Des plantes dépourvues de structure cérébrale complexe
Les défenseurs de la neurobiologie végétale établissent des parallèles entre la signalisation électrique chez les plantes et le système nerveux chez les animaux. Mais Taiz et ses co-auteurs soutiennent que ces partisans établissent ce parallèle en décrivant le cerveau comme quelque chose de pas plus complexe qu’une éponge. Le modèle de conscience de Feinberg-Mallatt, en revanche, décrit un niveau spécifique de complexité organisationnelle du cerveau requis pour une expérience subjective.
Les plantes utilisent les signaux électriques de deux manières : pour réguler la distribution des molécules chargées à travers les membranes et pour envoyer des messages à distance dans l’organisme. Dans le premier cas, les feuilles d’une plante peuvent se recroqueviller parce que le mouvement des ions entraîne un mouvement de l’eau hors des cellules, ce qui modifie leur forme.
Et dans le dernier cas, une morsure d’insecte sur une feuille peut initier des réponses de défense de feuilles lointaines. Ces deux actions peuvent apparaître comme si une plante choisissait de réagir à un stimulus, mais Taiz et ses co-auteurs soulignent que ces réponses sont codées génétiquement et ont été affinées au fil de générations de sélection naturelle.
Sur le même sujet : Les plantes possèdent un système de signalisation semblable au système nerveux des animaux
« Je me sens particulièrement responsable de prendre une position publique parce que je suis co-auteur d’un manuel de physiologie des plantes. Je sais que beaucoup de personnes de la communauté de la neurobiologie des plantes aimeraient voir leur domaine dans les manuels, mais jusqu’à présent, il y a trop de questions en suspens » déclare Taiz.
L’absence de cognition végétale
L’accoutumance apparente de Mimosa pudica est une étude fréquemment citée sur l’apprentissage des plantes. Dans cette expérience, une plante est lâchée et ses feuilles se recroquevillent en défense. Après avoir été larguées plusieurs fois, mais sans subir de dégâts sérieux, les feuilles cessent de s’enrouler. Lorsque la plante est secouée, les feuilles se recourbent, éliminant ainsi ostensiblement la fatigue motrice comme cause de l’absence de réponse en cas de chute.

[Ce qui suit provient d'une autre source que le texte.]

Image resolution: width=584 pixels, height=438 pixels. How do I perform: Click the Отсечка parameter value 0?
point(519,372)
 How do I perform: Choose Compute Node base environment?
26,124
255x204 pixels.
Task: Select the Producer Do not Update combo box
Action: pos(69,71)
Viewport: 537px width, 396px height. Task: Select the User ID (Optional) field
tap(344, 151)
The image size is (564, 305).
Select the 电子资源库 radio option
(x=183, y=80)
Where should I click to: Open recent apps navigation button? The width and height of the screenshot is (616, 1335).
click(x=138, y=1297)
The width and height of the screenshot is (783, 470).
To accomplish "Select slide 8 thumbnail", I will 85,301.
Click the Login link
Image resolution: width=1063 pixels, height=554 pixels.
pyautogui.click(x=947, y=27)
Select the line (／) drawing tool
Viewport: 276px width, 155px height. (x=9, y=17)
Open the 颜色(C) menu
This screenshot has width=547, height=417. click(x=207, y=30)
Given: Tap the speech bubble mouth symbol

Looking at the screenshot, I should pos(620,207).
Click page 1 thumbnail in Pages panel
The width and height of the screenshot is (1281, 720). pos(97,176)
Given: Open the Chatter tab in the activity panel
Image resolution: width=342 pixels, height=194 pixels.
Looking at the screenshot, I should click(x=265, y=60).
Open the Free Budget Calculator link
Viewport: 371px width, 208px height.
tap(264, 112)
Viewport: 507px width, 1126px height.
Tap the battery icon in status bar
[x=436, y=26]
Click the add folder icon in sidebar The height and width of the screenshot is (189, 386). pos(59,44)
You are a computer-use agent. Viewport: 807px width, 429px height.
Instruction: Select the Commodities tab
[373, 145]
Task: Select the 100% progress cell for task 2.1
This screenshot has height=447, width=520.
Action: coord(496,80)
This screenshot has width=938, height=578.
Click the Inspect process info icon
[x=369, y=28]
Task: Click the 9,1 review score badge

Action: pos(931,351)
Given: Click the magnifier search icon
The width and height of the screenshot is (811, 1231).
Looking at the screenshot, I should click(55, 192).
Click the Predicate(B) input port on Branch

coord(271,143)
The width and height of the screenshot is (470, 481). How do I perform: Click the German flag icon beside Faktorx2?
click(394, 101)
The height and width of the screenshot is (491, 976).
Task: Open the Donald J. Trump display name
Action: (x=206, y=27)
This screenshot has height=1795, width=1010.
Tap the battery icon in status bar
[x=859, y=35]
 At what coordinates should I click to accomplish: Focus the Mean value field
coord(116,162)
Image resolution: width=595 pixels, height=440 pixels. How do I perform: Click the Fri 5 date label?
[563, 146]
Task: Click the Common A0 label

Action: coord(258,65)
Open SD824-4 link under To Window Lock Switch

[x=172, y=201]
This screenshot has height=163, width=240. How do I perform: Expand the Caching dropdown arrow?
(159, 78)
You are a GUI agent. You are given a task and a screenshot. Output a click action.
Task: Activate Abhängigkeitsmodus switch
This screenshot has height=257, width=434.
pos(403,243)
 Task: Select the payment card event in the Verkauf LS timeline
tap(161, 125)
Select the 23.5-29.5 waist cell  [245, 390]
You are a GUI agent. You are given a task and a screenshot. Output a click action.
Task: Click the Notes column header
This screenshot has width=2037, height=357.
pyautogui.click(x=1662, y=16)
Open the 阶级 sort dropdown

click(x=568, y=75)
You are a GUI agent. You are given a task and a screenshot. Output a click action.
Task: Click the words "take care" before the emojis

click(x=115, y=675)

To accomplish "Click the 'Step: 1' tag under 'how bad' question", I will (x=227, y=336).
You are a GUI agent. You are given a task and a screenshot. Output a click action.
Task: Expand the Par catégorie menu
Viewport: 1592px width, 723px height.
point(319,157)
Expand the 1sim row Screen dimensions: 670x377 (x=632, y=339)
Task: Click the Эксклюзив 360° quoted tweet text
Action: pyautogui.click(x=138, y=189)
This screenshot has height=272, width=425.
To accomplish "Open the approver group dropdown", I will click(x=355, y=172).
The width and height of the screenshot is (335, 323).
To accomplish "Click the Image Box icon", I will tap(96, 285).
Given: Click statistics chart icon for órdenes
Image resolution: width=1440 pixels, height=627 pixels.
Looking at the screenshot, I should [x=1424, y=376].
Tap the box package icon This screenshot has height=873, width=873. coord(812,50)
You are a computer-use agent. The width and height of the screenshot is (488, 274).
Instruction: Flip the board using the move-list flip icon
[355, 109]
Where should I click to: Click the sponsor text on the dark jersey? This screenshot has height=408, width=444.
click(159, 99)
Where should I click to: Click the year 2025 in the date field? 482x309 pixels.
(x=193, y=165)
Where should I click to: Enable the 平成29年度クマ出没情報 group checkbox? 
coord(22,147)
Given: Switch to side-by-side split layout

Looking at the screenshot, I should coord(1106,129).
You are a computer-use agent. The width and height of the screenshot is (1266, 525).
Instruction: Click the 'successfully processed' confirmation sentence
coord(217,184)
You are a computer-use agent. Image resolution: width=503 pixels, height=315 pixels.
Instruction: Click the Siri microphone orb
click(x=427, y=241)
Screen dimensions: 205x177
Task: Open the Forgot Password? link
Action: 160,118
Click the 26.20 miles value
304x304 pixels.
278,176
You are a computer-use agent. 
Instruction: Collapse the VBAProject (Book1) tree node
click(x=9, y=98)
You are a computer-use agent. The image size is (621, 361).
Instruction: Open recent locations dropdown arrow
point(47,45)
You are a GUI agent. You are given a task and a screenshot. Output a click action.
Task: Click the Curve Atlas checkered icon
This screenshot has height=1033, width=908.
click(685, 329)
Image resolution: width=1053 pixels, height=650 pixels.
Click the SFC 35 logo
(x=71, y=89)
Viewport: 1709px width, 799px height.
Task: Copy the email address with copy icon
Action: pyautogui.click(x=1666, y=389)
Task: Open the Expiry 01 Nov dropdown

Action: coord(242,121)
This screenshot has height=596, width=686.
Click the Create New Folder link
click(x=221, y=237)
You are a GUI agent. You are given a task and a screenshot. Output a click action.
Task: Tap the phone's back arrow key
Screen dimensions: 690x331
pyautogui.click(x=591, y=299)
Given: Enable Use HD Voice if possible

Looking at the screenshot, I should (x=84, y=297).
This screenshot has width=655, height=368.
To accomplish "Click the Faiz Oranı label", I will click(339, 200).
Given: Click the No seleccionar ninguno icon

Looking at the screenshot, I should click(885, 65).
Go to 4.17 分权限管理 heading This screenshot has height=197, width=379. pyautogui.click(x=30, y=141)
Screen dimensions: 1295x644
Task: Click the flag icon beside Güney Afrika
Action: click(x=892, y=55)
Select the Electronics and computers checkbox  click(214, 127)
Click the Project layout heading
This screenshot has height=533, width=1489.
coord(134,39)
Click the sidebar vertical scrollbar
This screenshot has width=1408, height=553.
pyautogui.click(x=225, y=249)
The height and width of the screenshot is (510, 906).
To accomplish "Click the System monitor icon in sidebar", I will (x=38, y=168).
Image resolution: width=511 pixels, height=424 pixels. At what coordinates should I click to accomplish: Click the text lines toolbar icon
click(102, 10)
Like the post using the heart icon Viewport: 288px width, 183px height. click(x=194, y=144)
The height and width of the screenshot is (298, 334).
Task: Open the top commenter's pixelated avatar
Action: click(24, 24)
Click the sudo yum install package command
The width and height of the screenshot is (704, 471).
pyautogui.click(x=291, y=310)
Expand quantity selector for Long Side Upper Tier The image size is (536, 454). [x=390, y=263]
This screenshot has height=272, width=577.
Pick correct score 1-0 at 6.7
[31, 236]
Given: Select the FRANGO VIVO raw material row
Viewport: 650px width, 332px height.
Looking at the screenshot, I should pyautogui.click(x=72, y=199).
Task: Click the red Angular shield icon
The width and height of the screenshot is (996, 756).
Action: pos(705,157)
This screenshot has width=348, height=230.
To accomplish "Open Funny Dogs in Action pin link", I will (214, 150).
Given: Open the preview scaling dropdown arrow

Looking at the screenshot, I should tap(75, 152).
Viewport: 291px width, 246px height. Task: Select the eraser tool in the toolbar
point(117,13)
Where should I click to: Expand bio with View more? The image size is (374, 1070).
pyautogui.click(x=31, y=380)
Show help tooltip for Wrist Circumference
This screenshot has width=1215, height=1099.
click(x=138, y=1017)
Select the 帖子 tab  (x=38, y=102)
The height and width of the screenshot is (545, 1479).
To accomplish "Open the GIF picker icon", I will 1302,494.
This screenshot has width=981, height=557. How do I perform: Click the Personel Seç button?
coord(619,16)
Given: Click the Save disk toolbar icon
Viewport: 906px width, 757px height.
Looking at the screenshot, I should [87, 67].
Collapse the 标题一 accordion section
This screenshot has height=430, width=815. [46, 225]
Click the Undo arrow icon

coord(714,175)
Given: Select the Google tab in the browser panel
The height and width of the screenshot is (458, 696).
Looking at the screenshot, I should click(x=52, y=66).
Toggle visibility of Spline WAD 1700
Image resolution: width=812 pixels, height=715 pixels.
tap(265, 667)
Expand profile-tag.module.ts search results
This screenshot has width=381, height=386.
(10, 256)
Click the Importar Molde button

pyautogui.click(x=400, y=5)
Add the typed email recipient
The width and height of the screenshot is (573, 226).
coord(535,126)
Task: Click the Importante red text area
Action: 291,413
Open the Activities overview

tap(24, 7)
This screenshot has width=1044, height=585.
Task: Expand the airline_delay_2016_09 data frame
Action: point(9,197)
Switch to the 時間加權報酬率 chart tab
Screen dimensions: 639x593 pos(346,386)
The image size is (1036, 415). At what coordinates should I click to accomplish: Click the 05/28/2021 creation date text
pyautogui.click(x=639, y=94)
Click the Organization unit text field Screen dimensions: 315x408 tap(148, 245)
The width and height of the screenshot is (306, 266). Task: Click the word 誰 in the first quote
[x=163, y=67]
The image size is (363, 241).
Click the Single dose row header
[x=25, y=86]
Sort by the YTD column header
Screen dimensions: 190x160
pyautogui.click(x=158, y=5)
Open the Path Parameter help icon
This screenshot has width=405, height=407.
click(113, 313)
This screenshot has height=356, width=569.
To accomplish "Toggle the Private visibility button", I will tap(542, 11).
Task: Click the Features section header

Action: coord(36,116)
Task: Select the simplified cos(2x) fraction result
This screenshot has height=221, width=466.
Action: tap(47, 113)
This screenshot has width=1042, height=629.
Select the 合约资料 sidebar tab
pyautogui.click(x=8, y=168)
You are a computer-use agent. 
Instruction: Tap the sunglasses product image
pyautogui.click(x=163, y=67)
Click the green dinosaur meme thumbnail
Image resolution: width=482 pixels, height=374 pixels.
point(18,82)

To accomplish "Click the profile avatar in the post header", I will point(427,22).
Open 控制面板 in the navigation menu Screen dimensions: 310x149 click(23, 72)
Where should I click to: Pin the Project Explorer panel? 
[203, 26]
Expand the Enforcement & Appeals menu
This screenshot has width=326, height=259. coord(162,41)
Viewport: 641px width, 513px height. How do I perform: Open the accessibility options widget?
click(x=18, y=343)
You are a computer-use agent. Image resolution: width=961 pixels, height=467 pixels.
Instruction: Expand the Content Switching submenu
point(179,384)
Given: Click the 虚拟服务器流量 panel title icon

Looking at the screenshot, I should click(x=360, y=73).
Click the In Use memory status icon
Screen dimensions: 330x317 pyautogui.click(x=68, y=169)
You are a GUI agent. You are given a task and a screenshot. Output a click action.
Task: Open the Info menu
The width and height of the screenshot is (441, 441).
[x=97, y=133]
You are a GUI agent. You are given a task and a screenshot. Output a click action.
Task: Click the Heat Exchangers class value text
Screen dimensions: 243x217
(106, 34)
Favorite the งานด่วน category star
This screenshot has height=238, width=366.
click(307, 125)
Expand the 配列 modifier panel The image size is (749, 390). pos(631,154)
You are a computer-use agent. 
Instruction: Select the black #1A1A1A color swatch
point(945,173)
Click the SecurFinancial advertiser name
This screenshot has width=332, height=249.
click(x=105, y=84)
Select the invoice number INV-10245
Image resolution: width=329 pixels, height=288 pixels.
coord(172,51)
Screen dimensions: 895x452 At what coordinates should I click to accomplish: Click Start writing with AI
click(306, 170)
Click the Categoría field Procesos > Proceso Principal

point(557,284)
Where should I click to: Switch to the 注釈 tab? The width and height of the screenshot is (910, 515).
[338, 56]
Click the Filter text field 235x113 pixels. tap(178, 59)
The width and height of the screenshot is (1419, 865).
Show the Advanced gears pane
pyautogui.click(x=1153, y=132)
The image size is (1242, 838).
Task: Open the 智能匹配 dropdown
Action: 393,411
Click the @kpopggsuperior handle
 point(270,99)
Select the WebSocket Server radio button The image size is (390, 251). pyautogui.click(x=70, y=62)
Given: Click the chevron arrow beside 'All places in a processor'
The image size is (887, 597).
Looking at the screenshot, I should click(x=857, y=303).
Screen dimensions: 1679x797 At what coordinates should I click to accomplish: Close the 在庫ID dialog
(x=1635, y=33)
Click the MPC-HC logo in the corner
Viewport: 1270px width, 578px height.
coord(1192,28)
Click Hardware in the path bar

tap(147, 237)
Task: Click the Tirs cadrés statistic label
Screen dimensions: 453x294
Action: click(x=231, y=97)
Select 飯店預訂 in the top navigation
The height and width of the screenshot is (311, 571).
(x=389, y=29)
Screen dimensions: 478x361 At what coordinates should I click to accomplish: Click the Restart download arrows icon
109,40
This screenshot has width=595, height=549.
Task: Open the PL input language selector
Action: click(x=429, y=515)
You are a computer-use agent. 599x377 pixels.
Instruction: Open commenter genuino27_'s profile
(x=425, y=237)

« Le tremblement était en réalité assez violent. Parce que le stimulus de secousse était plus fort que le stimulus de chute, cela n’exclut pas définitivement l’adaptation sensorielle, ce qui ne nécessite pas d’apprentissage cognitif. Des expériences associées avec des poids, prétendant démontrer un conditionnement classique pavlovien, sont également problématiques en raison de l’absence de contrôles suffisants » explique Taiz.
Taiz et ses co-auteurs espèrent que des recherches plus poussées permettront de résoudre les questions laissées sans réponse par les expériences actuelles de neurobiologie des plantes, en utilisant des conditions et des contrôles plus stricts.